Judicial Limitations
Courts have pushed back as well. In some recent appraisal cases, the
Court of Chancery has invoked the merger price as the best measure of
fair value. Factors that courts consider when they have relied on the
merger price include (1) whether the target corporation engaged in a
broad market auction; (2) whether the transaction process was free of
decisional conflicts; and (3) whether deal protections designed to
discourage topping bids were employed.[6]
Also, while the merger price has generally served as a floor for fair
value, there is now some indication that the court may be more
receptive to awarding fair value below the merger price (generally in
a case involving a strategic acquirer where synergies are removed from
the fair value determination).[7]
Potential Opportunities
Despite these recent trends, the opportunity that appraisal actions
presents for stockholders and hedge fund managers remains immense. The
mergers and acquisitions market is forecast to remain “powerful”
according to Wall Street.[8]
Investment returns generated by deploying stockholder appraisal
actions can also be significantly greater than those achieved through
traditional investment strategies, particularly in light of recent
stock market performance. Even with the recent legislative and
judicial pushback, a stockholder’s downside remains quite limited.

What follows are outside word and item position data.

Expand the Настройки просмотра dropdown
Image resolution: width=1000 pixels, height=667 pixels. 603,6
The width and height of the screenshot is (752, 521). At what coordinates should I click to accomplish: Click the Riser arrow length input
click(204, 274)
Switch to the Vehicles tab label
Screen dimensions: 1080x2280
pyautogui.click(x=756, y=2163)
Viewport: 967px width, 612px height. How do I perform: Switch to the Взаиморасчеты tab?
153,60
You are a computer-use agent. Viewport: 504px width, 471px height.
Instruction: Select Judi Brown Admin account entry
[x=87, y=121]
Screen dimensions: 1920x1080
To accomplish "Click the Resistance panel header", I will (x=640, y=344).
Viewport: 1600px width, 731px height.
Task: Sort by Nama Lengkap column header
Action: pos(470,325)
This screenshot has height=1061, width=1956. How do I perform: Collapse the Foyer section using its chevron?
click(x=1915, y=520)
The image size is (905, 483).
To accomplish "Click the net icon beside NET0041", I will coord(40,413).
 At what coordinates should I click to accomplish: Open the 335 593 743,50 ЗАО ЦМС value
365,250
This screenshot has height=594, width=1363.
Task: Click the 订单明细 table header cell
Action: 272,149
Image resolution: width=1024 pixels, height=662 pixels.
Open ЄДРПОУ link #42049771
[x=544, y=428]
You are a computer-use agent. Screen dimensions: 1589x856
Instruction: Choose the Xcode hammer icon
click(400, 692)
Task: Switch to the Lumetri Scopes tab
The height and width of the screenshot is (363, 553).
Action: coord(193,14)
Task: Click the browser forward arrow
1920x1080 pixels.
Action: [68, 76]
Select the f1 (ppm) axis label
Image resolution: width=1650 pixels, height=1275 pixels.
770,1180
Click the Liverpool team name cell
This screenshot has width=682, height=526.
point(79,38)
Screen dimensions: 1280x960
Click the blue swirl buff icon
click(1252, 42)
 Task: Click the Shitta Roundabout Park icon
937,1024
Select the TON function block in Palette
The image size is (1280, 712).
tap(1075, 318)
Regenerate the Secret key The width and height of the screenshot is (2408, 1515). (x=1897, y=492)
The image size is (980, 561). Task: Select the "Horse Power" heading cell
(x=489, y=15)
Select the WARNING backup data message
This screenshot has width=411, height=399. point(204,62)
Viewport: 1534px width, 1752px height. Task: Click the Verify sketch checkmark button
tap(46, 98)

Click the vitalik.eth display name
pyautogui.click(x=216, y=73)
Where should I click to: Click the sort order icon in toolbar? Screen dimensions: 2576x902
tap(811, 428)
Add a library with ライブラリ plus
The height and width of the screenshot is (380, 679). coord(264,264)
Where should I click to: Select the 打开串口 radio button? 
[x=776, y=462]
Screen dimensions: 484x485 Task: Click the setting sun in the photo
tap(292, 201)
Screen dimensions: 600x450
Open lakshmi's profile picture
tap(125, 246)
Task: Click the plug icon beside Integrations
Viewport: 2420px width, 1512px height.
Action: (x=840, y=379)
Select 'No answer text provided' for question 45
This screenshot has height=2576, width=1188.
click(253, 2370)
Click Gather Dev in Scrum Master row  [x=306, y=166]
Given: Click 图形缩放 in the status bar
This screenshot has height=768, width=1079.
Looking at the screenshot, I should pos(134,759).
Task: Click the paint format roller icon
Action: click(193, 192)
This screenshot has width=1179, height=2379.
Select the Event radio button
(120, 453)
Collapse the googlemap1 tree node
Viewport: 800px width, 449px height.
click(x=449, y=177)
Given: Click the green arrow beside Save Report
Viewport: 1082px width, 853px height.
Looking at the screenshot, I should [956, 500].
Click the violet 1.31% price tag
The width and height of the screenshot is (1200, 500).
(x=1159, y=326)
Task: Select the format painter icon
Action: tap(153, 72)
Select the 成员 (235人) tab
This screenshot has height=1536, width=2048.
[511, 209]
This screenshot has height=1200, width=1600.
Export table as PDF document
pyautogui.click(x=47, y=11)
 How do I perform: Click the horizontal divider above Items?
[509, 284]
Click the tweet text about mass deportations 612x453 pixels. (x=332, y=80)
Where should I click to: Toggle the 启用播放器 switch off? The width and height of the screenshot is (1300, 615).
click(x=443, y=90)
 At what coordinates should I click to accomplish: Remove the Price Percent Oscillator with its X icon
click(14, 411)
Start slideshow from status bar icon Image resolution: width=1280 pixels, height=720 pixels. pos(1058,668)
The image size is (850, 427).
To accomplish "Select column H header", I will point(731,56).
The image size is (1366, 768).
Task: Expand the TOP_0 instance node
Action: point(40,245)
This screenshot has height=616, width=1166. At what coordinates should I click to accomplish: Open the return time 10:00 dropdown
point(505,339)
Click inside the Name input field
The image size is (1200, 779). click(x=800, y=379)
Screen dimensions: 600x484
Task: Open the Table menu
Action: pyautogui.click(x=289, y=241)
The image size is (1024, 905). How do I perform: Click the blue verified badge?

Finally, appraisal remains attractive due to its straightforward
procedure, as compared to traditional litigation. The timeline to a
decision thus makes such actions more tenable for investors with
constrained litigation budgets and investment horizons.
As it stands, the stockholder appraisal landscape is therefore one of
tremendous opportunity. In the right case, an investor surveying
merger arbitrage can analyze a proposed deal following a merger
announcement, acquire the necessary stock, retain counsel, trigger
litigation and obtain a judgment – all within the space of 18-24
months – in many successful cases obtaining double-digit returns with
limited downside.
Mr. Quarmby and Mr. Shah are partner and associate, respectively, at
the national litigation boutique MoloLamken LLP. Mr. Quarmby’s
practice focuses on business litigation and intellectual property. Mr.
Shah’s practice focuses on business litigation and appellate practice.
[1] See
8 Del. C. § 262(a).
[2]
Charles R. Korsmo and Minor Myers,
Appraisal Arbitrage and the Future of
Public Company M&A, 92 Wash. U. L. Rev. 1551, 1553
(2015).
[3]
Philip Richter, et al.,
Why Delaware Appraisal Awards Exceed
the Merger Price, Harvard Law School Forum on Corporate
Governance and Financial Regulation (Sep. 23, 2014).
[4]
In re Appraisal of Transkaryotic
Therapies, Inc., C.A. No. 1554-CC (Del. Ch. May 2,
2007).
[5]
8 Del. C. § 327.
[6]
See, e.g.,
Merion Capital LP v. BMC Software,
Inc., C.A. No. 8900-VCG (Del. Ch. Oct. 21, 2015) (fair
value was merger price);
Merlin Partners LP v. AutoInfo, Inc.,
C.A. No. 8509-VCN (Del. Ch. Apr. 30, 2015) (same);
Huff Fund Inv. P’ship v. CKx, Inc.,
C. A. No. 6844-VCG (Del. Ch. Nov. 1, 2013) (same);
In re Appraisal of Ancestry.com, Inc.,
Cons. C.A. No. 8173-VCG (Del. Ch. Jan. 30, 2015) (same).
[7]
See, e.g.,
LongPath Capital, LLC v. Ramtron Int’l
Corp., C.A. No. 8094-VCP (Del. Ch. Jun. 30, 2015) (fair
value of $3.07 per share compared to merger price of $3.10 per share).
[8]
Dana
Mattioli, Big Banks: Pace of M&A Deals Will Still Be Strong in 2016,
The Wall Street Journal (Jan. 20, 2016).